Through super-insulation and superior air-tightness, Passive House structures deliver levels of efficiency that are simply not possible in conventional building designs.
Preventing heating and cooling loads is far simpler than designing systems of contraptions to efficiently—and nearly continuously—move heat between the interior and
exterior of the building. Improving the building envelope decreases the required heating and cooling capacity for a building’s HVAC design. However, the type of heat that must
be removed in the cooling season (cooling load) differs not only in magnitude—but also in composition. A building’s heating/cooling loads are comprised of three components:
Sensible heat: The heat that makes a thermometer change its reading
Latent heat: The heat contributed by the addition of water molecules to the air
Radiant heat: The heat from electromagnetic waves, such as sunlight
The sum of these three components of heat make up the building’s heating/cooling loads. Reducing the thermal conductance of the building envelope shifts the primary
source of cooling loads from the external environment to internal sources of heat gain. The largest contributors to internal cooling loads (heat gain) are occupants, along with
their need for contaminant-free air.
Currently, the best way to maintain vital indoor air quality is to throw out the contaminated “stale” air from inside a building and replace it with “fresh” outside air.

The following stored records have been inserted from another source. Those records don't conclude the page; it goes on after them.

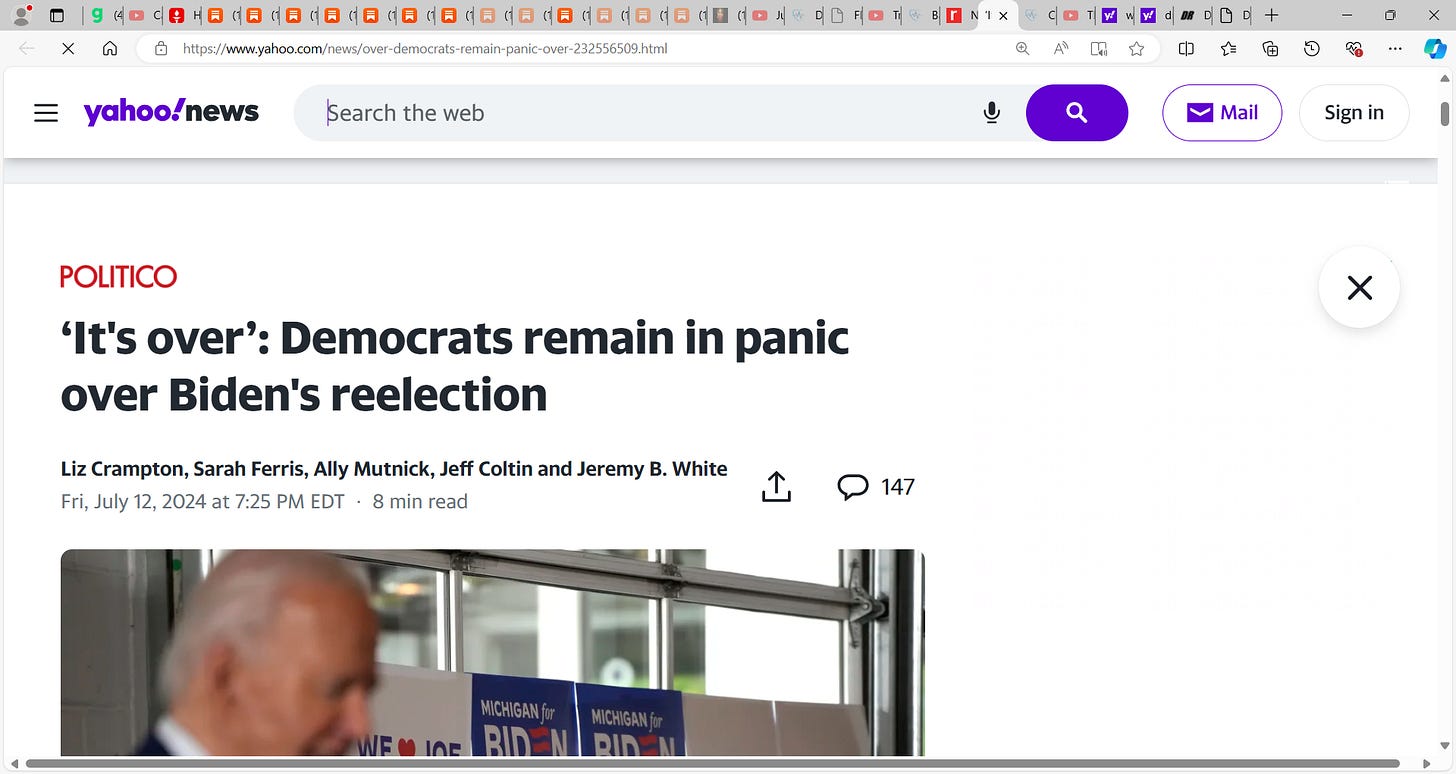Click the purple search magnifier button

[1077, 113]
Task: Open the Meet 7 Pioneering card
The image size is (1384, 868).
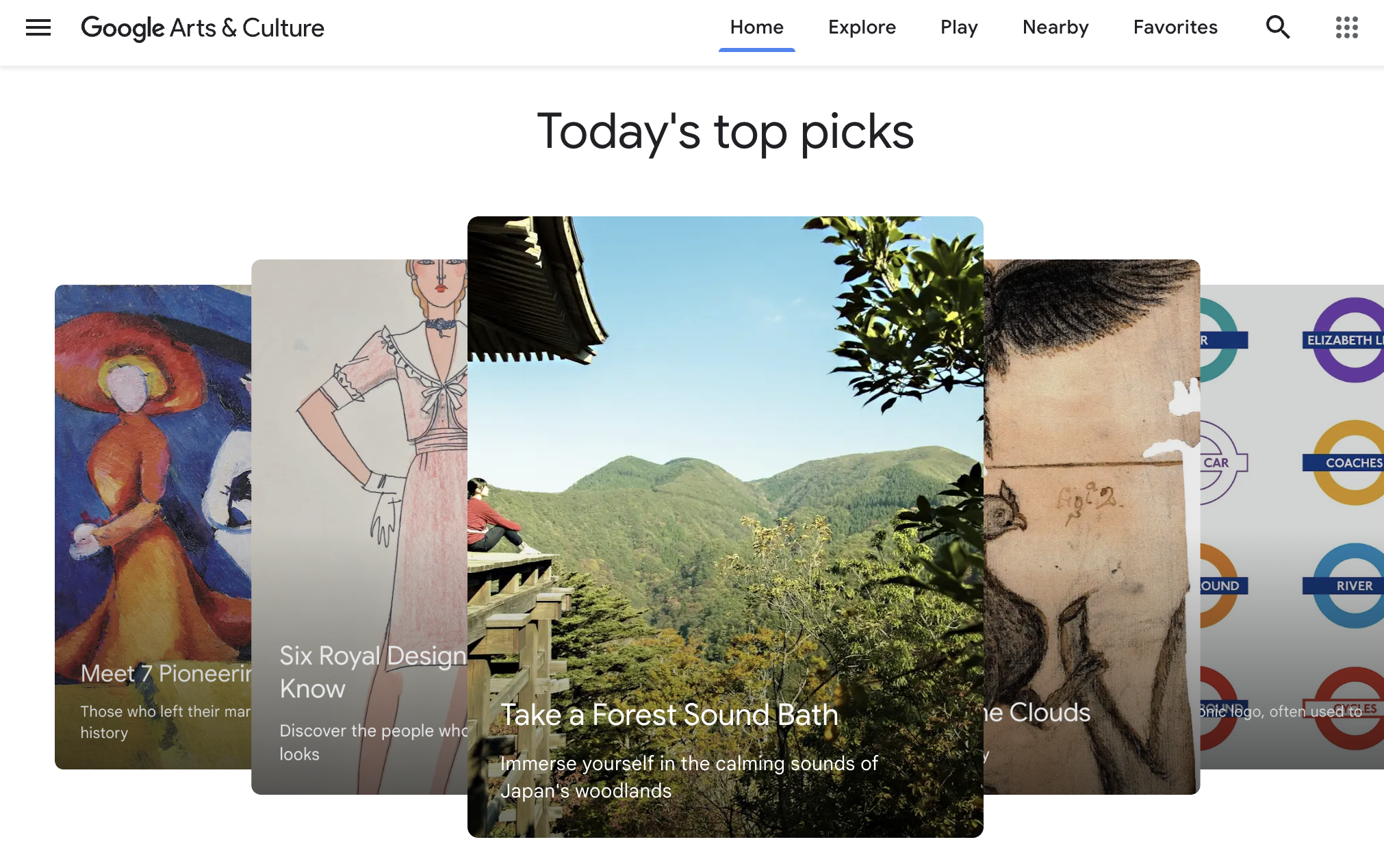Action: tap(153, 526)
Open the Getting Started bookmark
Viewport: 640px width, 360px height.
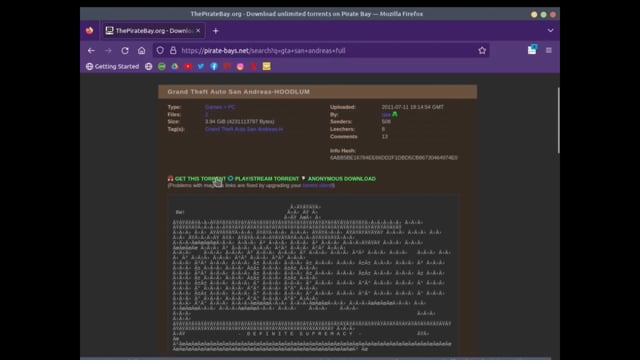click(112, 67)
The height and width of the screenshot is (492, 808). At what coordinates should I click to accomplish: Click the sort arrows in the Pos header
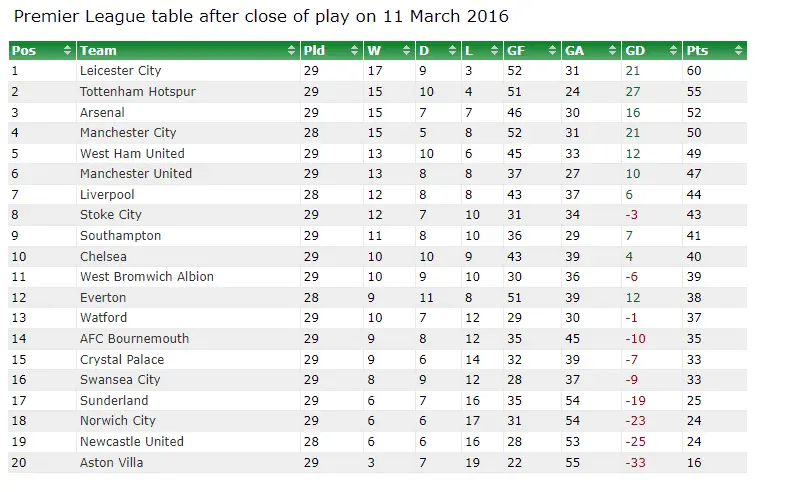coord(68,51)
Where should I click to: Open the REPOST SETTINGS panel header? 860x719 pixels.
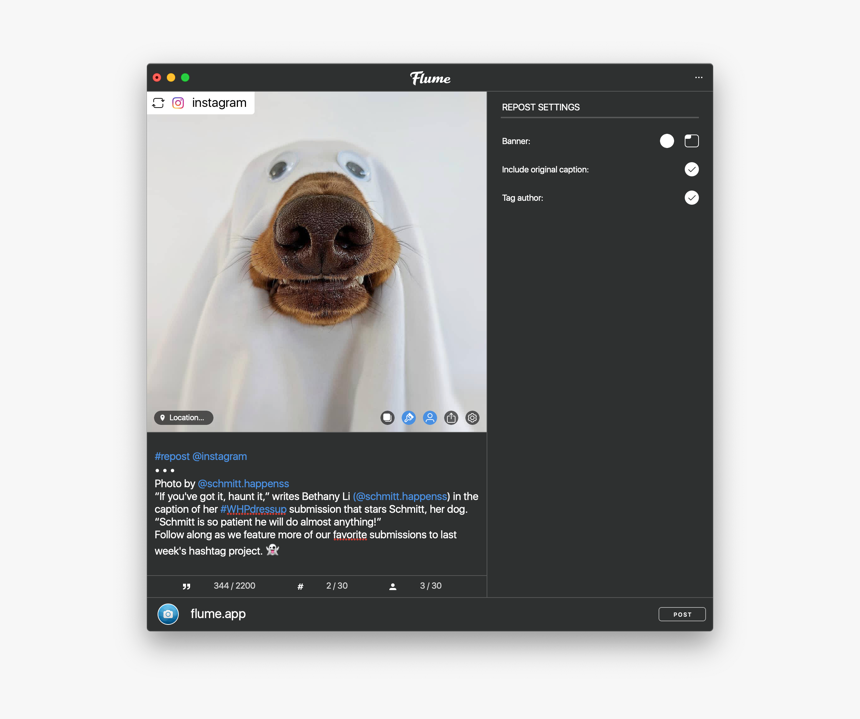[541, 107]
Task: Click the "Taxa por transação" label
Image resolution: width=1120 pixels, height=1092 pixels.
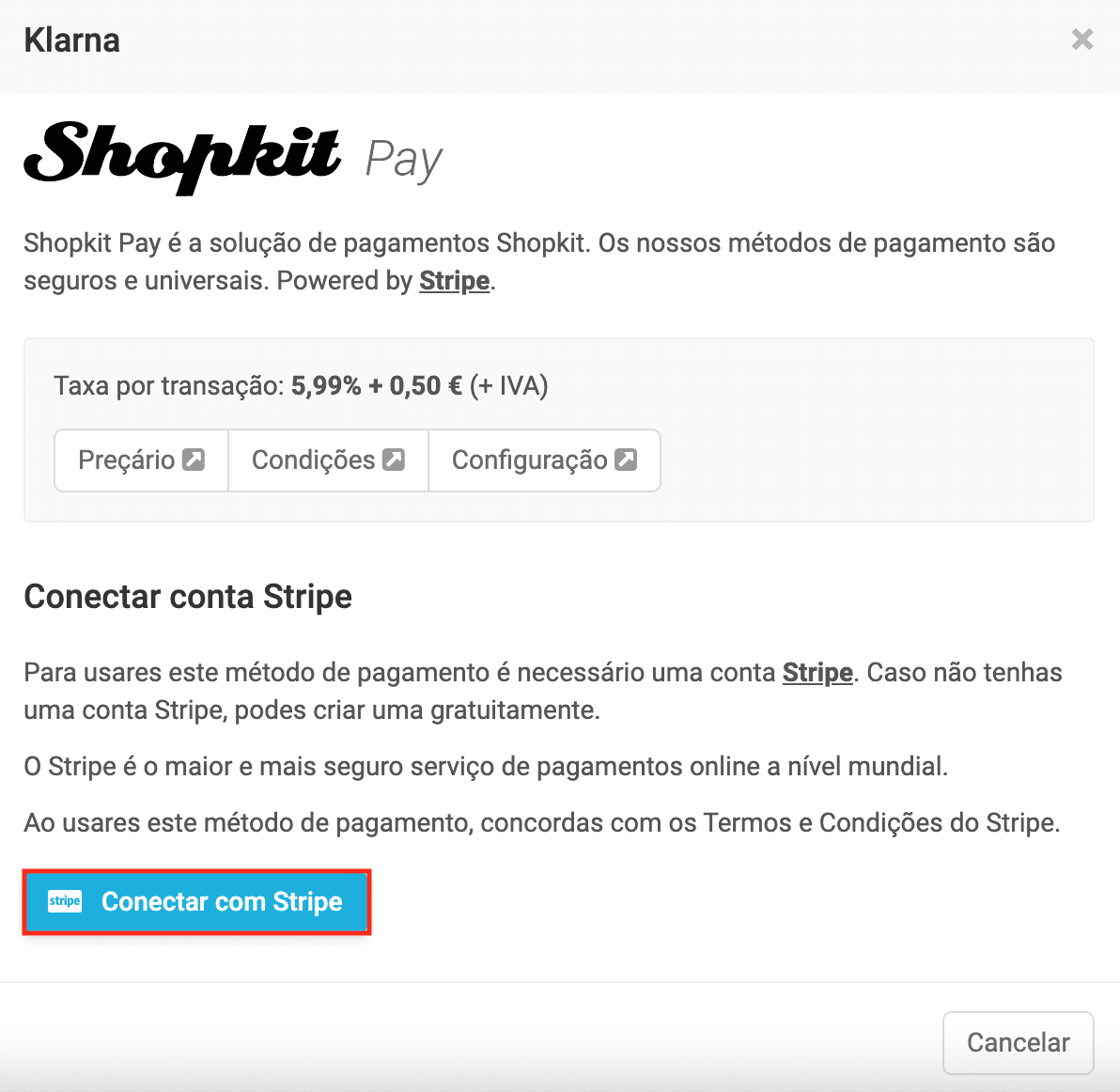Action: click(168, 386)
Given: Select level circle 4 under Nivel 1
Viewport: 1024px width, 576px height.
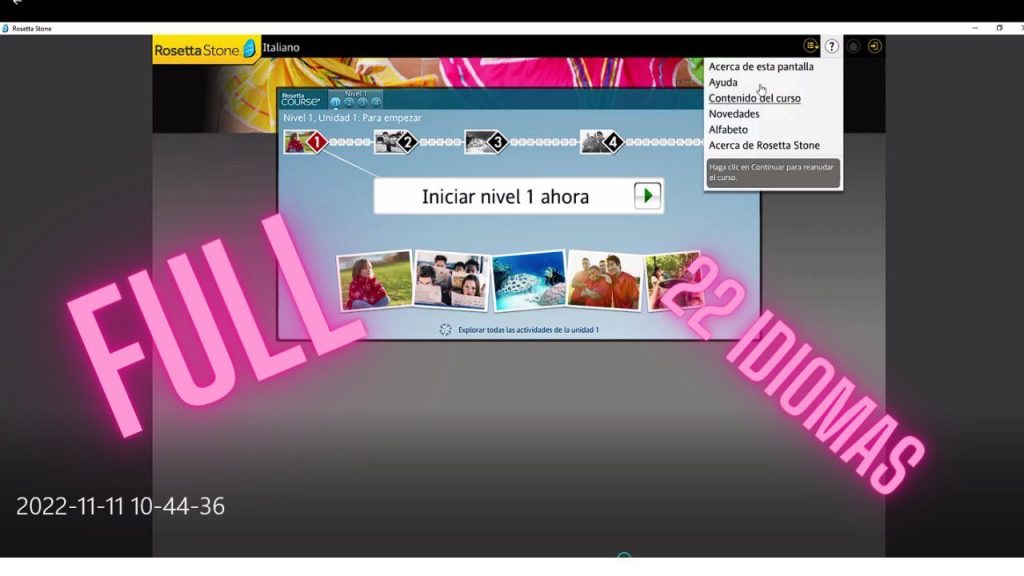Looking at the screenshot, I should click(x=376, y=102).
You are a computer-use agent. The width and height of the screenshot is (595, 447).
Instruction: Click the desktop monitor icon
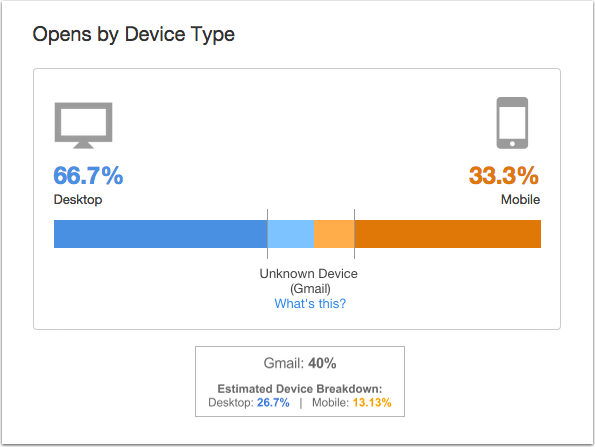coord(83,125)
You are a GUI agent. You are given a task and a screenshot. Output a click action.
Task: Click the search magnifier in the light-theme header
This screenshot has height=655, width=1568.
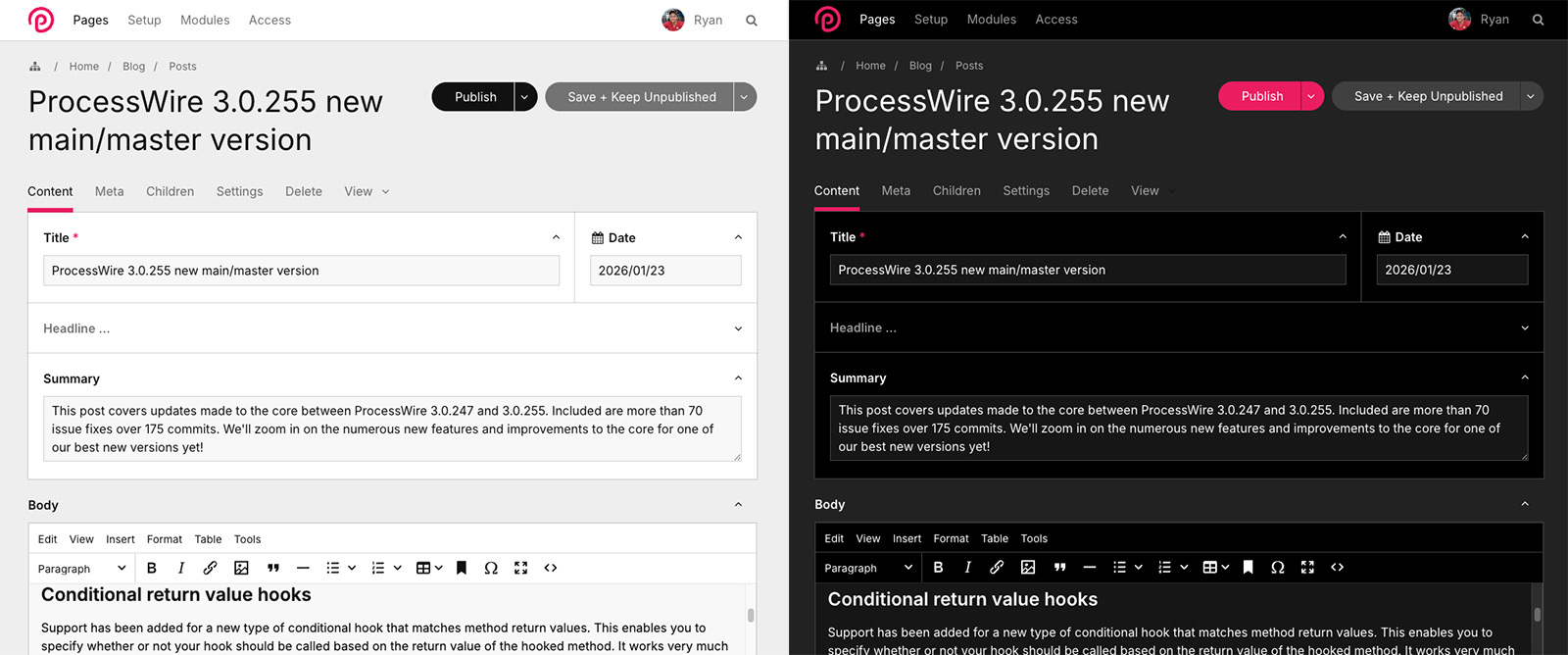[752, 21]
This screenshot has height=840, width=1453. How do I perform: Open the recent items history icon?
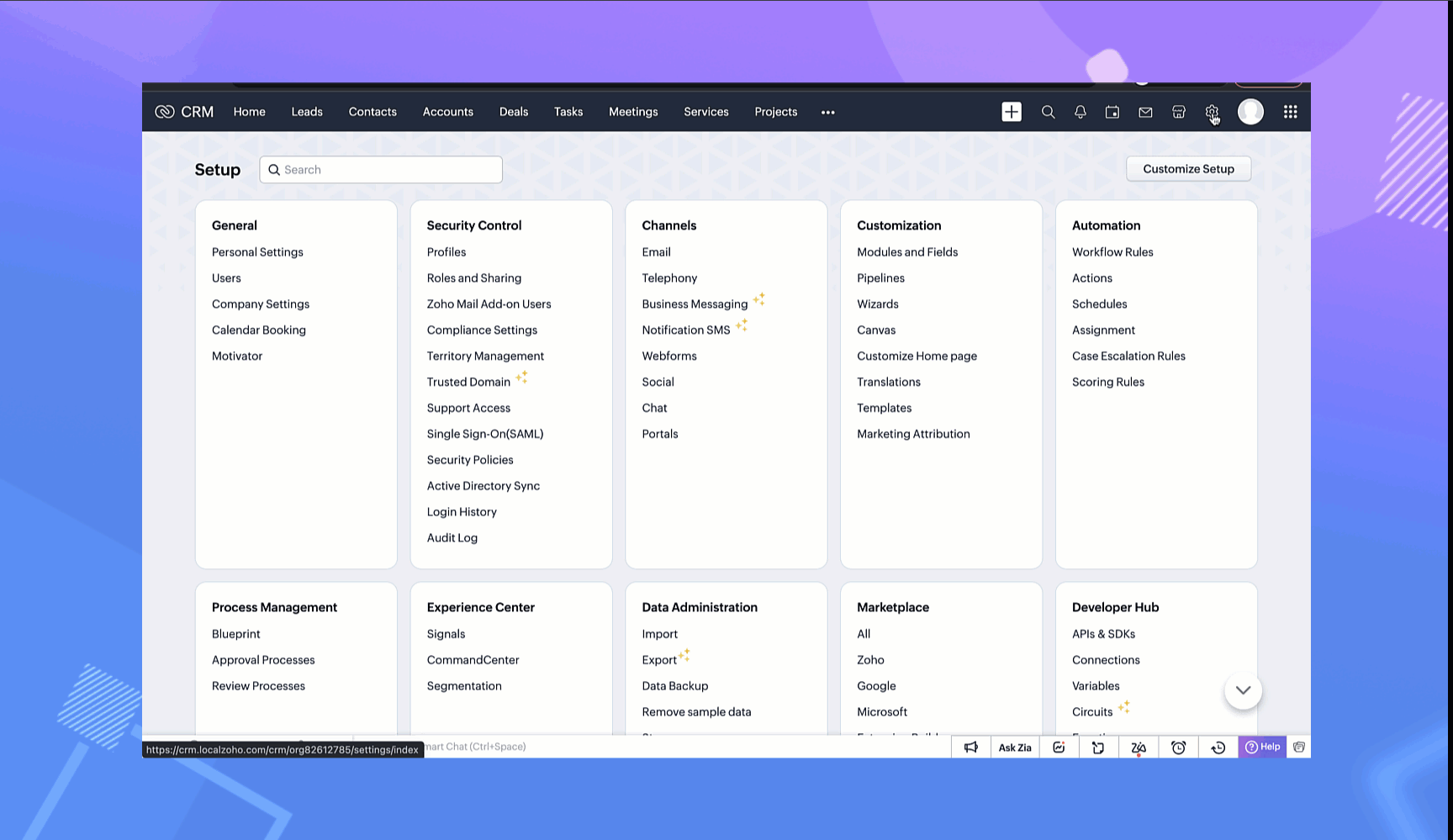point(1218,748)
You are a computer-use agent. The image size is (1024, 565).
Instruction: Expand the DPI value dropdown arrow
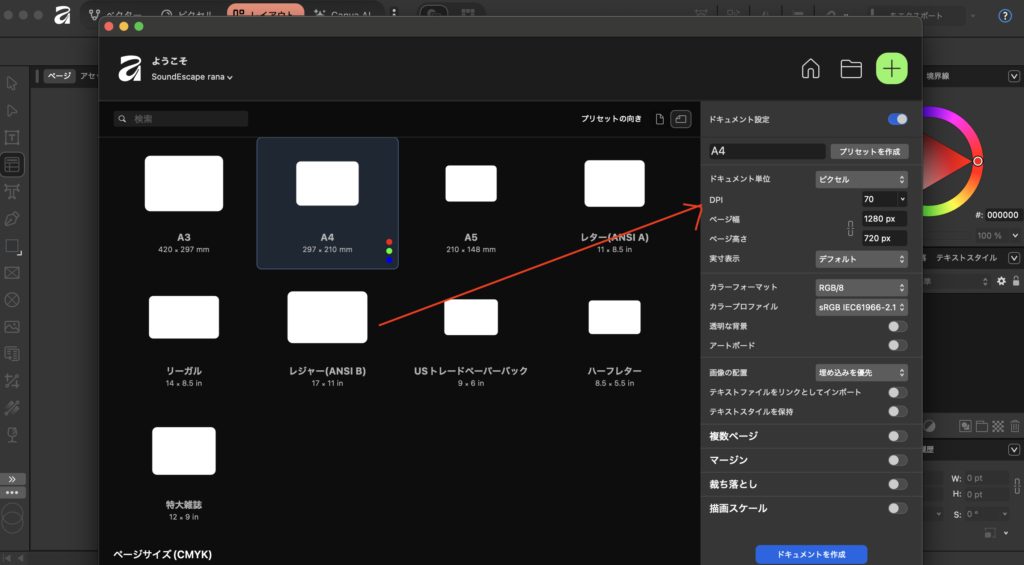[902, 199]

Maintaining healthy indoor air quality is essential for building occupants, but it carries a high thermal price during hot or cold weather. This is especially true during the cooling
season in a humid climate, where the air is moist and filled with invisible latent heat. Most cooling systems are designed primarily to remove sensible heat, and only remove
latent heat as a by-product of passing moist air over a cold coil. In a Passive House design, drying the moisture from the air is every bit as important as removing sensible heat
to drop the temperature.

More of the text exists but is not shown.